Reproduce the account of the Anne Estate sales word for word, starting at "ACCORDING to clauses" and continuing up to and including "Estate around Burghwallis.".

Excerpted passage —
○ ○ ○ ○

ACCORDING to clauses in Henry Spencer’s 1942 and 1943 sales catalogues, the Anne Arms and Burghwallis Club were not part of the Anne Estate around Burghwallis.
They are not listed in the Lots being sold and anyone buying any part of the estate was not allowed to erect a hotel, public house, beer house or club on the land and could not sell alcoholic beverages in the open air or indoors in any building either already on or to be built on the land.
The estate on October 15, 1942 measured more than 2,251 acres and in addition to Burghwallis Hall there were 15 farms, cottages and plantations. Skellow Mill, which included a four bedroomed house, was included along with the 211 acre farm known as Trumfleet Grange and two Haywood Farms of 61 and 59 acres plus Gunns Farm and South farm which were both at Sutton. Burghwallis Wood which occupied 69 acres and 29 acre Sourpiece Wood at Skellow were not bought at the 1942 sale in The Danum (hotel) and so they along with the 48 acre Rushy Moor Plantation, Shirley Wood and Shirley Pool plus 182 acre Rushy Moor Farm, Vine Farm at Sutton and the 61 acre Haywood Farm were sold in the Woolpack Hotel on June 19, 1943.

○ ○ ○ ○

Material —
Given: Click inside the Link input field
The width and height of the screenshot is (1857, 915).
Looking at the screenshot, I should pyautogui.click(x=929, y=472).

○ ○ ○ ○

Result of the exercise —
ACCORDING to clauses in Henry Spencer’s 1942 and 1943 sales catalogues, the Anne Arms and Burghwallis Club were not part of the Anne Estate around Burghwallis.